In retrospect it would've been fine if I had taken a more relaxed attitude towards it all. Sprints don't mean you have to literally sprint. Epic mode is just a narrative. Work at your pace and it'll be fine.

2 comments

>I left silicon valley because of agile development. Sprinting all the time was the thing that lead to my burnout...

Hard work doesn't cause burnout. Constantly feeling like you have no control or impact causes burnout.

You are right but to expand on it, hard work with an arbitrary often impossible deadline without working OT definitely contributes. One can only run on the treadmill for so long before something breaks.
I don't think you can really have a generic "this is why you're burnt out" or "that's not real burn out => look over here!".
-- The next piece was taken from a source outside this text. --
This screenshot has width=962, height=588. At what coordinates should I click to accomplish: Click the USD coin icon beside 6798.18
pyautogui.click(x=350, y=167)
There could be many reasons why someone is in a burnt out state - from lack of control, to being over-worked, being constantly over stimulated, emotional trauma or any number of other reasons.

It's something unique to the individual and is not always obvious.

I think they’re pointing out that if you feel like what you’re doing really matters then burn out doesn’t happen. Assuming there aren’t factors outside work.

I strongly believe burnout is a for of depression.

> I think they’re pointing out that if you feel like what you’re doing really matters then burn out doesn’t happen.

I think the response pointed out this is false.

Overwork causes burnout.
I agree, I've found that there aren't many things as effective at burning out devs than agile methodologies as they are practiced at most places.